Data for processing:
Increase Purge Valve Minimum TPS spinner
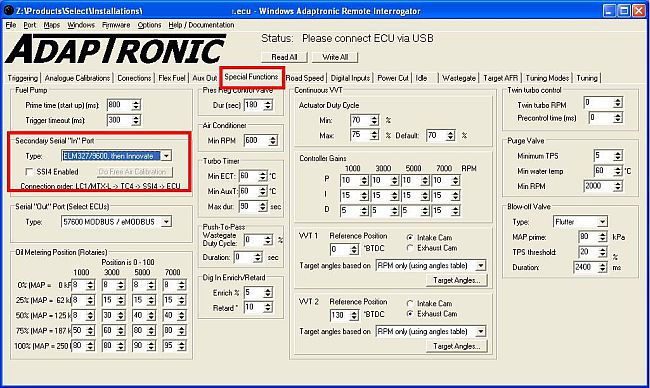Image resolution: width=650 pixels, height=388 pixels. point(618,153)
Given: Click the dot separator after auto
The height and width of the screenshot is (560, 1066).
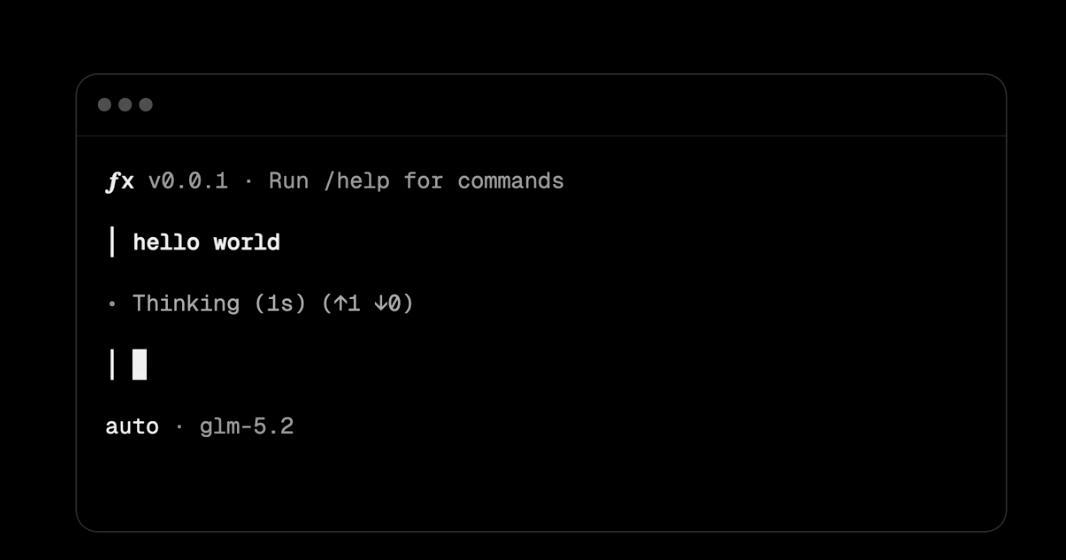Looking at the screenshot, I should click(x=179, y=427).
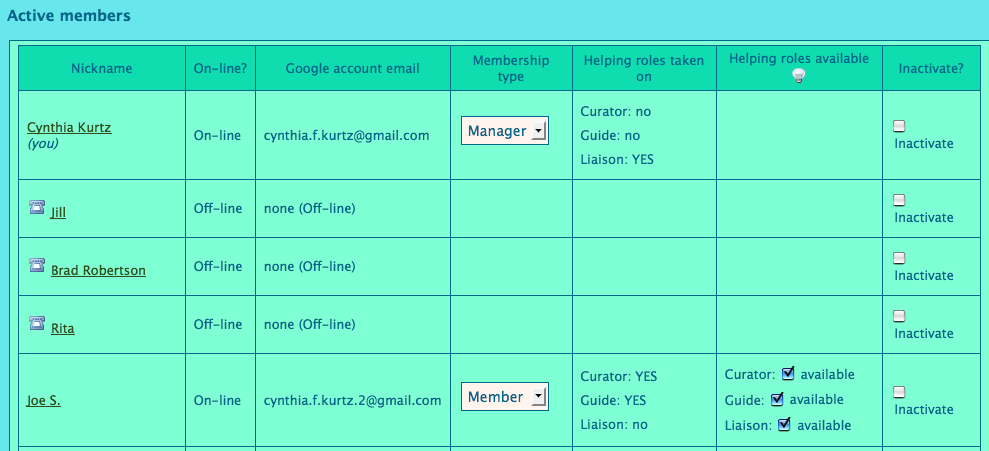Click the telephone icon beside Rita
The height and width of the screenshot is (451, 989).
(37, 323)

What the task asks: Recast the entries above as a JSON list of strings, one string per line, omitting blank lines and leaving the pictures out of your answer.

Completed task:
[
  "Increase Purge Valve Minimum TPS spinner",
  "Image resolution: width=650 pixels, height=388 pixels. point(618,153)",
  "Given: Click the dot separator after auto",
  "The height and width of the screenshot is (560, 1066).",
  "Looking at the screenshot, I should click(x=179, y=427).",
  "Click the telephone icon beside Rita",
  "The height and width of the screenshot is (451, 989).",
  "(37, 323)"
]